Kamis, 17 Januari 2013

Facebook and Open Compute Blow Up the Server

The launch of two new features into the Open Compute hardware specifications on Wednesday has managed to achieve what Facebook (FB) has been threatening to do since it began building its vanity-free hardware back in 2010. The company has blown up the server—reducing it to interchangeable components.

With this step, the social network has disrupted the hardware business—from the chips all the way up to the switches. It has also killed the server business, which brought in $55 billion in revenue for 2012, according to IDC estimates.

It’s something I said would happen the day Facebook introduced the Open Compute Project back in April 2011, and which we covered again at our Structure event last June when we talked to Frank Frankovsky, vice president in charge of hardware and design at Facebook.

What Facebook and others have done—in a relatively short time by hardware standards—is create a platform for innovation in hardware and for the data center that will allow companies to scale to the needs of the Internet, but also to do so in something closer to Web time. The company will do this in a way that creates less waste, more efficient computing, and more opportunity for innovation.
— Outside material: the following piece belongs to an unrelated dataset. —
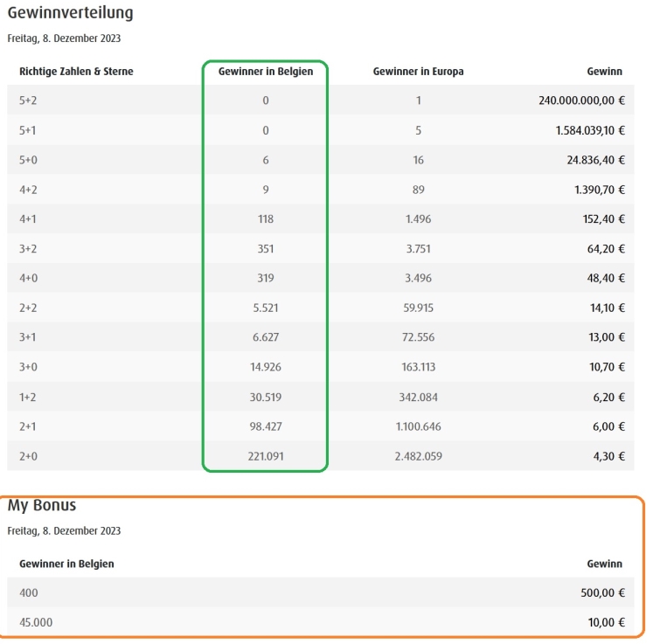Image resolution: width=653 pixels, height=644 pixels.
Task: Click the Gewinnverteilung heading
Action: coord(71,13)
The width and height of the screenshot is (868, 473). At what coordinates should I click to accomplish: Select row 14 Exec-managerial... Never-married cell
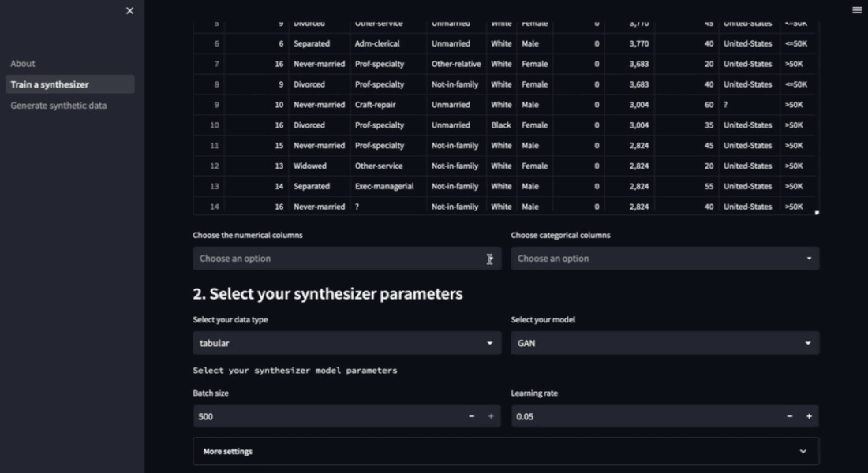319,207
So what is Facebook doing? It’s contributed a consistent slot design for motherboards that will allow customers to use chips from any vendor. Until this point, if someone wanted to use AMD (AMD) chips as opposed to Intel (INTC) chips, they’d have to build a slightly different version of the server. With what Frankovsky called both “the equalizer” and the “group hug” slot, an IT user can pop in boards containing silicon from anyone. So far, companies including AMD, Intel, Calxeda, and Applied Micro Circuits (AMCC) are committing to building products that will support that design.
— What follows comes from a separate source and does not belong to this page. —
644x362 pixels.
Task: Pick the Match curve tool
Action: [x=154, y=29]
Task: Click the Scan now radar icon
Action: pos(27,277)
The other innovation that’s worth noting on the Open Compute standard is that Intel plans to launch a superfast networking connection based on fiber optics that will allow data to travel between the chips in a rack. The company is expected to announce this 100-gigabit Ethernet photonic connector later this year, and Frankovsky can’t wait to get it into production in Facebook’s data centers.

I’ve written a lot about how we need to get faster, fiber-based interconnects inside the data center, and about the efforts to do so. What’s significant here is not just that this design speeds up chip-to-chip communication. With the right hardware, it runs a rack into a server and makes the idea of a top-of-rack switch irrelevant—something that Cisco Systems (CSCO), Juniper Networks (JNPR), and Arista Networks might worry about (although Arista’s Andy Bechtolsheim is helping present this technology at Open Compute, so I imagine he has a plan). It’s also worth pointing out that only in 2012 did Facebook transition to an all-10-gigabit-Ethernet in its data centers, but now it wants to speed up the interconnects as soon as it can.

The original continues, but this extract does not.